Bitcoin ETF fundamentals remain strong and should soon be reflected in the price. I am watching the flows relative to the broader market panic, and it has been a good sign that Blackrock did not sell any during the panic we just lived through. This suggests we might see Bitcoin's performance decouple from the broader economy as it solidifies its safe-haven status.
In summary, Bitcoin ETF flows are strong and suggest much better fundamentals than the current price indicates. In the coming weeks, these fundamentals should start to be represented in price as we regain our footing and push back toward ATHs.
Ethereum ETF flows
As for the Ethereum ETFs, the launch has been a total disaster, just as I predicted. In fact, it's been worse than I anticipated.
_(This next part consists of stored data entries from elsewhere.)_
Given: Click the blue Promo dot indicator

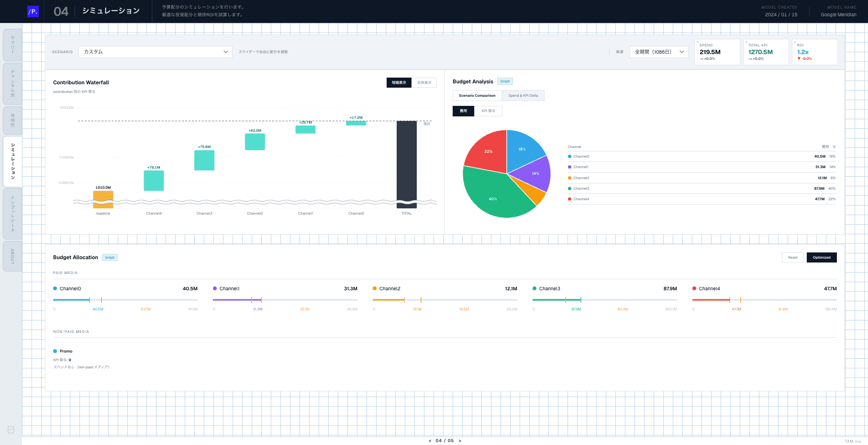Looking at the screenshot, I should coord(55,351).
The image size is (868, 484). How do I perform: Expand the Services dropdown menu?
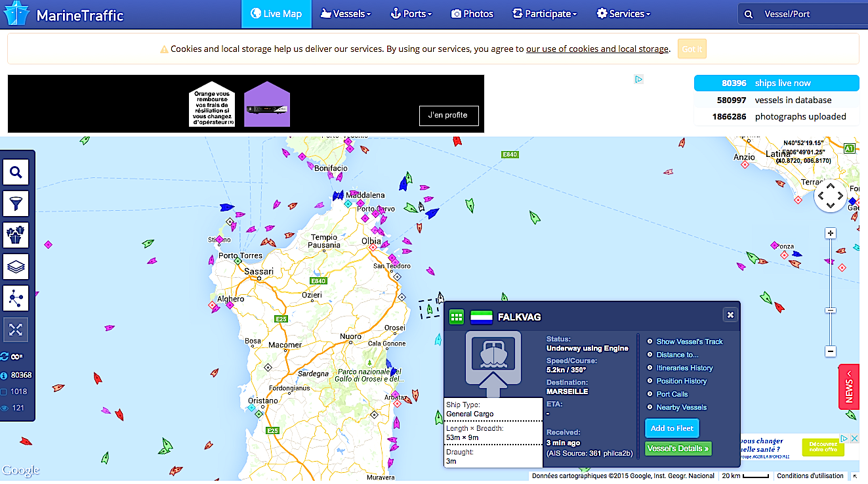623,14
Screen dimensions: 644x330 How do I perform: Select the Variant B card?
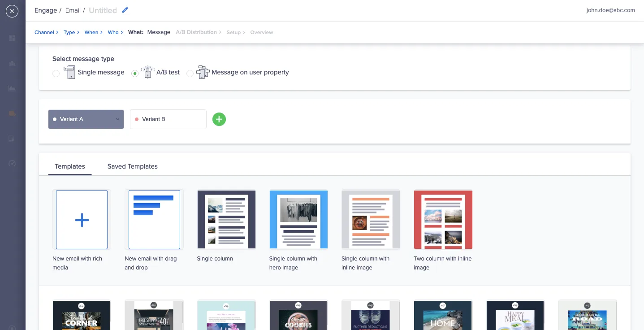168,119
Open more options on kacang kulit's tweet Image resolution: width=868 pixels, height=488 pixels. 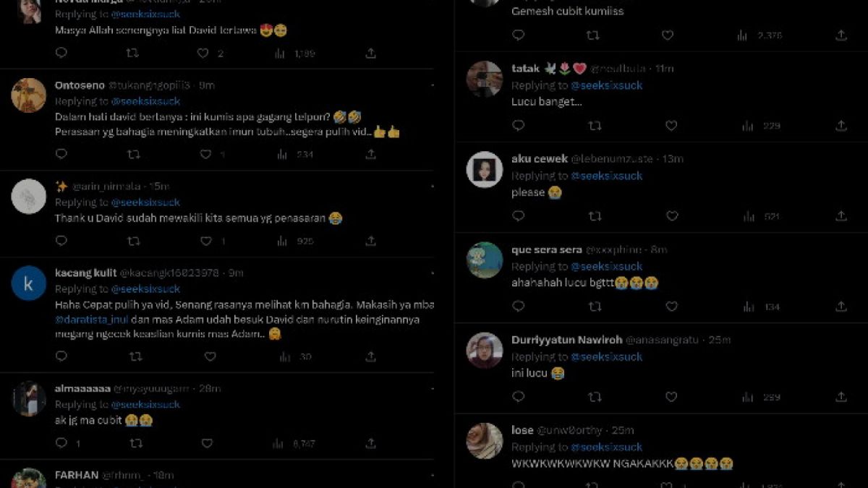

I did not anticipate such a strong negative outflow. My prediction for the initial launch period was generally zero net flow as Grayscale customers did not want to crash the market. Whereas Bitcoin ETFs have never experienced a single day where cumulative net flows were negative, despite massive Grayscale outflows, Ethereum remains in negative total flows and is unlikely to turn positive anytime soon.
Below, you can see the disastrous performance since the futures ETFs and through the spot ETFs.
Nothing Ethereum has tried has worked. They tried to shrink supply with fee burning, didn't work. They tried to become environmentally friendly with Proof-of-stake (Merge), that didn't work. They completed the transition to PoS with the Shanghai fork, allowing stake withdrawal—but that didn’t work either. Finally, we have the ETF debacle.
My prediction I made around this time last year, has held up quite nicely I'd say. There was a slight delay from the flip-flop approval of the spot ETFs, as the Biden administration didn’t want to be seen as hating "crypto" while Trump was embracing it. But the downward trend has since resumed.
This is a strong sign that the broader scam/crypto space is dying. I'm so glad.